Work item >> Where the records below show a line containing "[f2da689a1e5ac97b13644c46af3c76ce] (22, 2286)", start copying; end with the line containing "Süß Gute Nacht", and copy it too.

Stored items
--

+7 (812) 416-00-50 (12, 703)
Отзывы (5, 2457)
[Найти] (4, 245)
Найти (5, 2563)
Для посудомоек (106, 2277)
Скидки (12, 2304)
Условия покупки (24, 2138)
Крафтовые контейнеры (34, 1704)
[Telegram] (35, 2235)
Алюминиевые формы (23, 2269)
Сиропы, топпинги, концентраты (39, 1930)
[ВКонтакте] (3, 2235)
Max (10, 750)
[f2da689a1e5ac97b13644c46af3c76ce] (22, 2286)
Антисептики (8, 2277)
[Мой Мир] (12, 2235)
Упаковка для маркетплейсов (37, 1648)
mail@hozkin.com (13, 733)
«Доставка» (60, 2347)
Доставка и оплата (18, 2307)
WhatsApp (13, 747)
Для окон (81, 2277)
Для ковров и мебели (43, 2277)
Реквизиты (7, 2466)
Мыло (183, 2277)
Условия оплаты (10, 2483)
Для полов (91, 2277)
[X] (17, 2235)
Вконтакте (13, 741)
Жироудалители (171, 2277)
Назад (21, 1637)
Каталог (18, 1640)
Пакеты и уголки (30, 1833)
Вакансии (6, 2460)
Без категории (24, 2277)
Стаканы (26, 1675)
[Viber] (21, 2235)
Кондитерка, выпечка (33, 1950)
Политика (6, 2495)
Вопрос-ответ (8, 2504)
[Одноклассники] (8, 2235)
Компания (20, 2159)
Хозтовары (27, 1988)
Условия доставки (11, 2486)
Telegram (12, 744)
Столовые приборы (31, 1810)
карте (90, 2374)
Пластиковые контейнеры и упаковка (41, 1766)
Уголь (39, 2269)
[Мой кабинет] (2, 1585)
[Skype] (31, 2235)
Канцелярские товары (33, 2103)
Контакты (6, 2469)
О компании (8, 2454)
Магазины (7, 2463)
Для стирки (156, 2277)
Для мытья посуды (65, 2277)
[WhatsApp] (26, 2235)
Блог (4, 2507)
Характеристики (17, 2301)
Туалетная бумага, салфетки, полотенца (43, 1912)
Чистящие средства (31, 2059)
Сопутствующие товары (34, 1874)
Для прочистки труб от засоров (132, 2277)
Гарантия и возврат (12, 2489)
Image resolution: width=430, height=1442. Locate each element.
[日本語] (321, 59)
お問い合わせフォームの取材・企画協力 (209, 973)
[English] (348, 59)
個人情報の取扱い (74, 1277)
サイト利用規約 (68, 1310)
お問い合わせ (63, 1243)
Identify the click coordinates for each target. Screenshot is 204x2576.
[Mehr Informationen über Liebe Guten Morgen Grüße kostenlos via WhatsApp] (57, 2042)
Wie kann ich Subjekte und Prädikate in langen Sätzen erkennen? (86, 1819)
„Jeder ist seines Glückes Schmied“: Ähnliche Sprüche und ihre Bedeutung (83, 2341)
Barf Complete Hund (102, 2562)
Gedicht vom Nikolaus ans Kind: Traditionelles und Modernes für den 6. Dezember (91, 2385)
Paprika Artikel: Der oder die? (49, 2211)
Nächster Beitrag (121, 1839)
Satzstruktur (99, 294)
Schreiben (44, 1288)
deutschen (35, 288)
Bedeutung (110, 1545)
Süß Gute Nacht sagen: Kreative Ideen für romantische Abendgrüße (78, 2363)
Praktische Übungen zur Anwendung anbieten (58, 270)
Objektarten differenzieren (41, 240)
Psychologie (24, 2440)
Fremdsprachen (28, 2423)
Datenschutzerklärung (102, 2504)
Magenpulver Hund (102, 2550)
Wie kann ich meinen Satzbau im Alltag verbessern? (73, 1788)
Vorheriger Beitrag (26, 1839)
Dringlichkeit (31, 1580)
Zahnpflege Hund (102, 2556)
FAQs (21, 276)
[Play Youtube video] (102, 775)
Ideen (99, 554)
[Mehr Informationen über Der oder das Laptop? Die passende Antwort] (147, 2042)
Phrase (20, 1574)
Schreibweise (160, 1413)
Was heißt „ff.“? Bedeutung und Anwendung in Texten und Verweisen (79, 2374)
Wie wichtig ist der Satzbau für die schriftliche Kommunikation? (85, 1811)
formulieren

--

Task solution >>
[f2da689a1e5ac97b13644c46af3c76ce] (22, 2286)
Антисептики (8, 2277)
[Мой Мир] (12, 2235)
Упаковка для маркетплейсов (37, 1648)
mail@hozkin.com (13, 733)
«Доставка» (60, 2347)
Доставка и оплата (18, 2307)
WhatsApp (13, 747)
Для окон (81, 2277)
Для ковров и мебели (43, 2277)
Реквизиты (7, 2466)
Мыло (183, 2277)
Условия оплаты (10, 2483)
Для полов (91, 2277)
[X] (17, 2235)
Вконтакте (13, 741)
Жироудалители (171, 2277)
Назад (21, 1637)
Каталог (18, 1640)
Пакеты и уголки (30, 1833)
Вакансии (6, 2460)
Без категории (24, 2277)
Стаканы (26, 1675)
[Viber] (21, 2235)
Кондитерка, выпечка (33, 1950)
Политика (6, 2495)
Вопрос-ответ (8, 2504)
[Одноклассники] (8, 2235)
Компания (20, 2159)
Хозтовары (27, 1988)
Условия доставки (11, 2486)
Telegram (12, 744)
Столовые приборы (31, 1810)
карте (90, 2374)
Пластиковые контейнеры и упаковка (41, 1766)
Уголь (39, 2269)
[Мой кабинет] (2, 1585)
[Skype] (31, 2235)
Канцелярские товары (33, 2103)
Контакты (6, 2469)
О компании (8, 2454)
Магазины (7, 2463)
Для стирки (156, 2277)
Для мытья посуды (65, 2277)
[WhatsApp] (26, 2235)
Блог (4, 2507)
Характеристики (17, 2301)
Туалетная бумага, салфетки, полотенца (43, 1912)
Чистящие средства (31, 2059)
Сопутствующие товары (34, 1874)
Для прочистки труб от засоров (132, 2277)
Гарантия и возврат (12, 2489)
Image resolution: width=430, height=1442. Locate each element.
[日本語] (321, 59)
お問い合わせフォームの取材・企画協力 (209, 973)
[English] (348, 59)
個人情報の取扱い (74, 1277)
サイト利用規約 (68, 1310)
お問い合わせ (63, 1243)
Identify the click coordinates for each target. Screenshot is 204x2576.
[Mehr Informationen über Liebe Guten Morgen Grüße kostenlos via WhatsApp] (57, 2042)
Wie kann ich Subjekte und Prädikate in langen Sätzen erkennen? (86, 1819)
„Jeder ist seines Glückes Schmied“: Ähnliche Sprüche und ihre Bedeutung (83, 2341)
Barf Complete Hund (102, 2562)
Gedicht vom Nikolaus ans Kind: Traditionelles und Modernes für den 6. Dezember (91, 2385)
Paprika Artikel: Der oder die? (49, 2211)
Nächster Beitrag (121, 1839)
Satzstruktur (99, 294)
Schreiben (44, 1288)
deutschen (35, 288)
Bedeutung (110, 1545)
Süß Gute Nacht sagen: Kreative Ideen für romantische Abendgrüße (78, 2363)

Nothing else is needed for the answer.